Stopped to visit this nomad family. Grandma, daughter, daughter-in-law, 2 grandkids. Men off with the herd of sheep and goats. The women were dying wool today.
Amina, the one in turquoise dress, invited us in, made mint tea for us, and served us fresh warm bread.
Our guide translated our questions and her answers. She is 25. Married at 16. They share the work of shearing the wool, dying, selling or making woven material. The live in this set of tent cabins and trade locations with other family members. Instead of hauling their tents around, they are some what permanent. The people move with the seasons.
The two younger women each have a school age child. These older kids live in near by town with an aunt and go to school. Our guide gave them green tea, sugar and olive oil as thank you gifts for letting us visit.
And off we went up through the High Atlas Mtns enroute to Erfoud.
Friday, October 27, 2017
Gates galore
Gates to the city, to the palaces, to the major thorough fares, to mosques, and riads. Gates in walls that are 18 ft thick. Wood gates, bronze gates.
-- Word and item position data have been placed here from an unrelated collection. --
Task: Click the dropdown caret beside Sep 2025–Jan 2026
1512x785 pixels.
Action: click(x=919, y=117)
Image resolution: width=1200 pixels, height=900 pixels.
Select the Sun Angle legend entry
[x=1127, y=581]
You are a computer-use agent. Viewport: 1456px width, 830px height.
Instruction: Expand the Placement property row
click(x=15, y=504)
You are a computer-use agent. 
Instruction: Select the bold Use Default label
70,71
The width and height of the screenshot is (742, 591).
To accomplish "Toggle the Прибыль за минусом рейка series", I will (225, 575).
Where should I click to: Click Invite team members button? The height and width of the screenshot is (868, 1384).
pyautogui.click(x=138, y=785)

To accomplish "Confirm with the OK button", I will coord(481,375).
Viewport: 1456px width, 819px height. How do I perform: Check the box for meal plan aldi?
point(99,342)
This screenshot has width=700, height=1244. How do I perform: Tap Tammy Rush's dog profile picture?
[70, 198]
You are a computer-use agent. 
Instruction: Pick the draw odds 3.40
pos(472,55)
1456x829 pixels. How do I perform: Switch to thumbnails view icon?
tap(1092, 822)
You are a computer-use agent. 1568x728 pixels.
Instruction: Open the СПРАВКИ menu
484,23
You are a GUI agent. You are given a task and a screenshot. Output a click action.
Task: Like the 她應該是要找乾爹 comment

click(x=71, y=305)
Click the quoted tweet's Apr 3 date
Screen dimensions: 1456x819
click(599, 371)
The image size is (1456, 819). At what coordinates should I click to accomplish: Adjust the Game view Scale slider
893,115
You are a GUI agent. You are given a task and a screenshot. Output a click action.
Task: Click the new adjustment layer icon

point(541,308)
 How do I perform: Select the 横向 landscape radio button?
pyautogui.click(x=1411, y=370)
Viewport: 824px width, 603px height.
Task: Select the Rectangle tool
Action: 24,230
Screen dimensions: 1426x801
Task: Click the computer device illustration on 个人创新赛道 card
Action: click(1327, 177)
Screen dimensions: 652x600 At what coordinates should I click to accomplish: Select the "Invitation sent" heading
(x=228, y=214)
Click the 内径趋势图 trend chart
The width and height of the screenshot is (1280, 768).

All gates with tile and plaster decoration. An interesting tidbit, per our local guide Hesham, in the olden days circa 800 AD, camel caravans all had to enter the city of Fez through one specific gate where all people and animals were examined by doctors. If any were sick, the individuals were denied entry. To keep the city healthy. They also exited through another gate where they had to prove they had paid any taxes owed. These two gates were called the kidney gates because of their filtering functions.